How can we become agile? What does becoming agile involve? If we look at successful companies, especially those in the digital world, and if we understand how the start-ups that attract masses of talented young people work, we can get an idea of the direction our future organization must take. In particular, I can see five principles we need to follow when reorganizing large companies to make them fit for this new environment.

First, our businesses have to be based on a strong purpose. What really motivates people are solutions which have a concrete, positive impact on their lives. Bosch’s slogan ‘Invented for life’ can be translated into a substantial number of very concrete purposes, each of which give our daily work a lot of sense. It is especially important for the younger generation to understand the true sense of what they do. By this, they don’t mean increasing profit and market share − though this can by all means result from excellent solutions – but meaningfulness and improving people’s lives worldwide.

Second, design thinking teaches us that the best solutions are generated by very diverse teams . Diverse not only in terms of gender, nationality, and age, but in particular also in terms of functional background and education. So creating permanent cross-functional teams could well be an important way of creating a continuous flow of innovative solutions, with the user as the constant ‘center of gravity.’ We are still very often organized in functional silos, where engineers sit together with engineers, marketeers with marketeers, controllers with controllers, and so on. The result can be that beautiful marketing ideas are impractical, sophisticated technology solutions are unwanted, or excellent ideas are far too expensive. Sometimes, we notice this too late. Why? Because we don’t focus our activities on the potential users of our solutions right from the start. Cross-functional organizational set-ups change this. In such a set-up, functional excellence is not the most important issue. All that matters is solutions.

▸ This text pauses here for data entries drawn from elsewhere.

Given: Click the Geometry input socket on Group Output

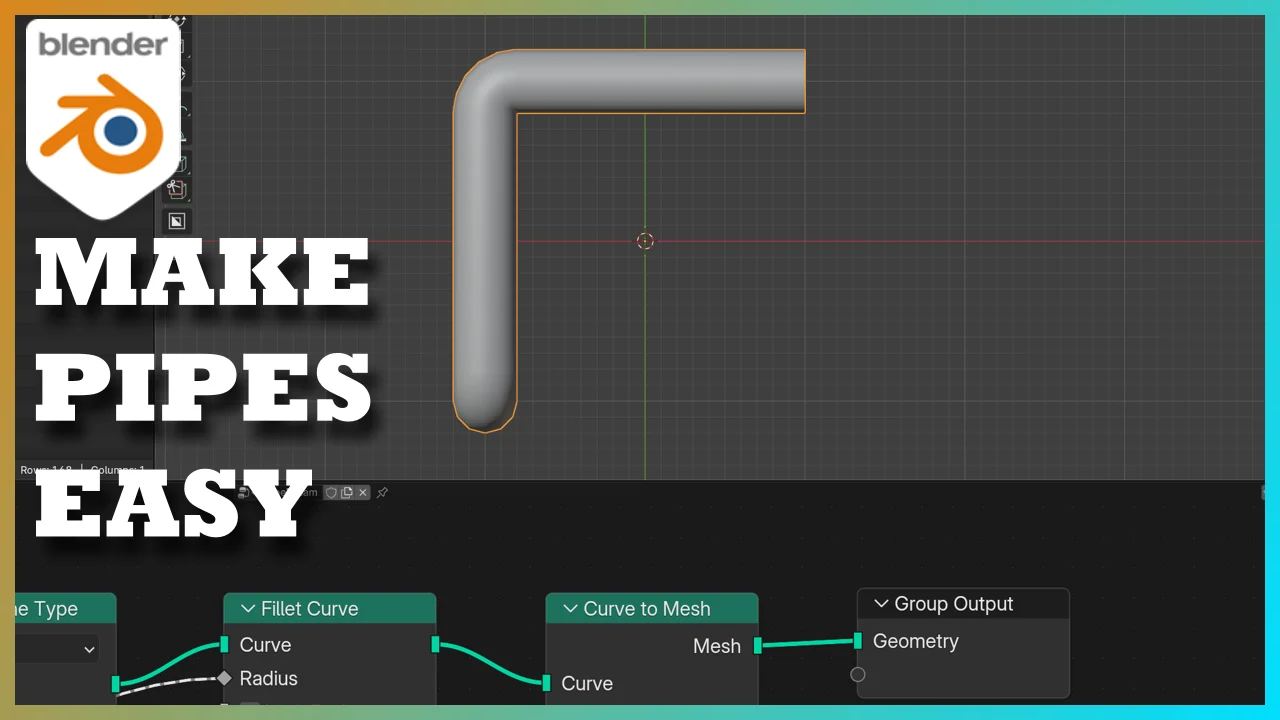Looking at the screenshot, I should click(x=857, y=641).
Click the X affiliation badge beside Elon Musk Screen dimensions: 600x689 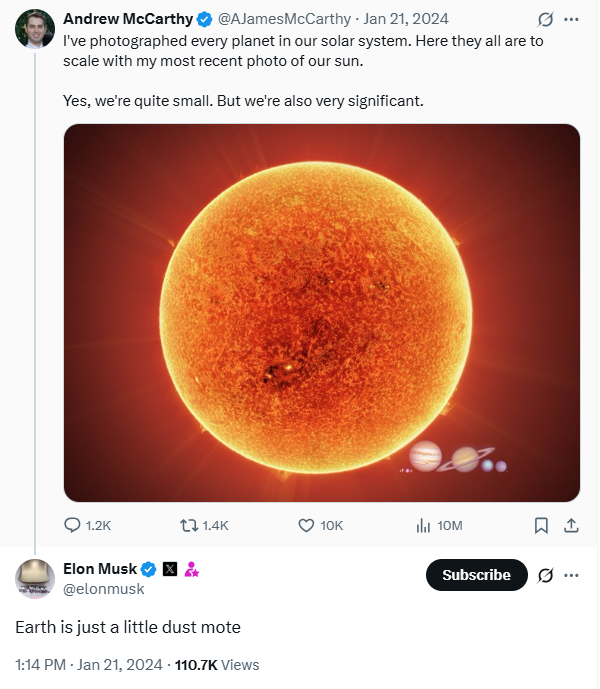pos(170,569)
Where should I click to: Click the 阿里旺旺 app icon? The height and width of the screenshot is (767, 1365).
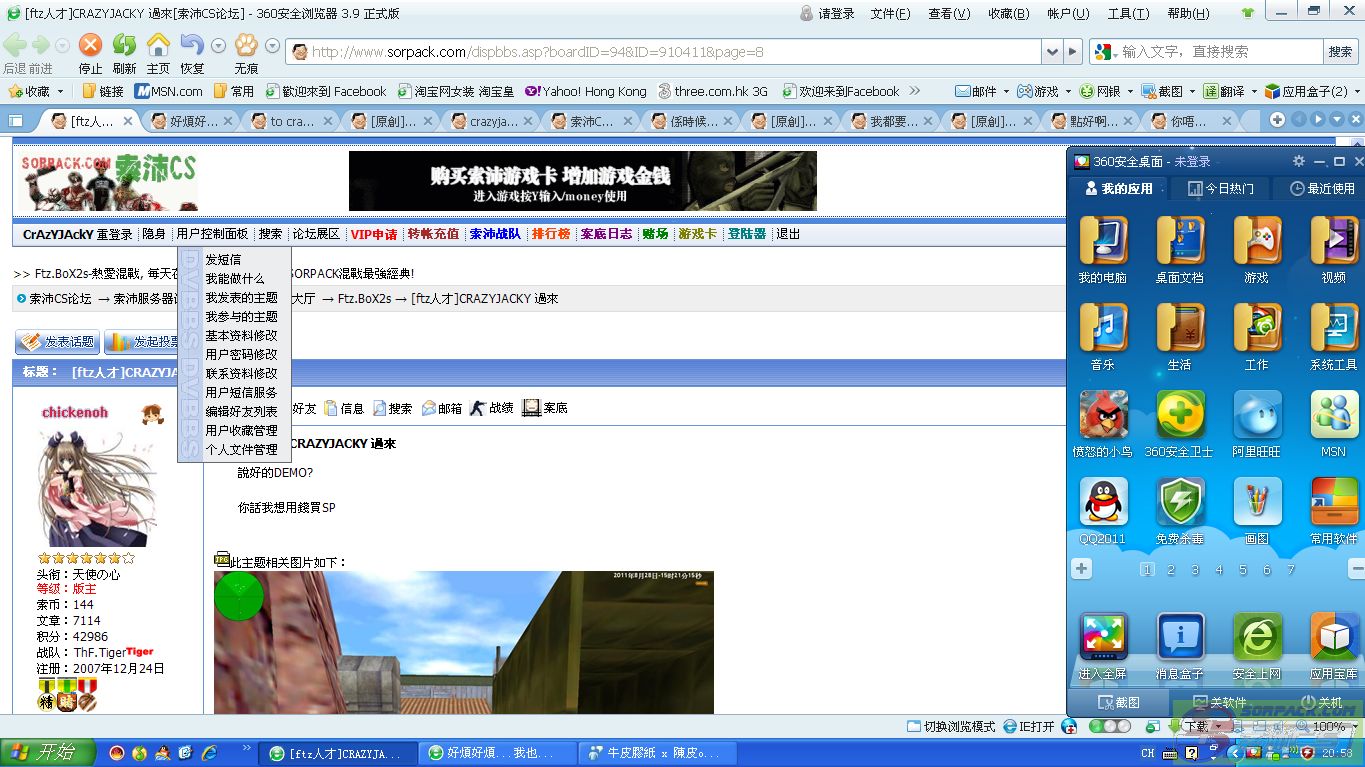coord(1256,415)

That’s not to say we don’t need functional excellence. Of course we do. But this needs to be organized in such a way that dedicated people are constantly on the lookout for state-of-the-art knowledge – both within the company and in the outside world − and transfer this continuously to the operating units.

Especially in a cross-functional organization, team-building is a very critical process. The individual members’ professional DNA – background and education – sometimes means that their characters are very different. Interdisciplinary teams with different languages, expertise, goals, viewpoints, and mindsets, are also the source of potential culture clashes. Diversity leads to better solutions, but forming effective, long-term teams is a challenging task.

Third, we have to think about hierarchy. Large companies sometimes have six or more hierarchical levels. But what is their task in future? How much hierarchy do we really need? I strongly believe less could be more. But this also requires a new understanding of leadership.

This brings me to my fourth point. The leaders of tomorrow have to put things in context, be good strategists, enjoy coaching and communicating, and know exactly how they can use their own specific expertise to help their teams fulfill their tasks. They have to give their people leeway and empower them. Control has to be minimized, and reserved for emergencies, non-performing staff, or new associates. If we understand leadership like this, we will need fewer leaders, though possibly also better ones as well.

Finally, and this brings me to my fifth principle, it is important to change the way we communicate. Most of the things top executives talk about today are not confidential. We should openly inform our associates in real time about the things that are important to us. We should share both success stories and failures, be honest when we don’t have a solution, and make it clear to everybody what they can contribute. Communication like this is no longer something to be cascaded, but has to be fast and authentic, and to flow directly to everybody. Communication is one of the big motivators . It can give associates the good feeling that they are acting as entrepreneurs, with a proper understanding of strategies, pain points, open questions, and what they can contribute.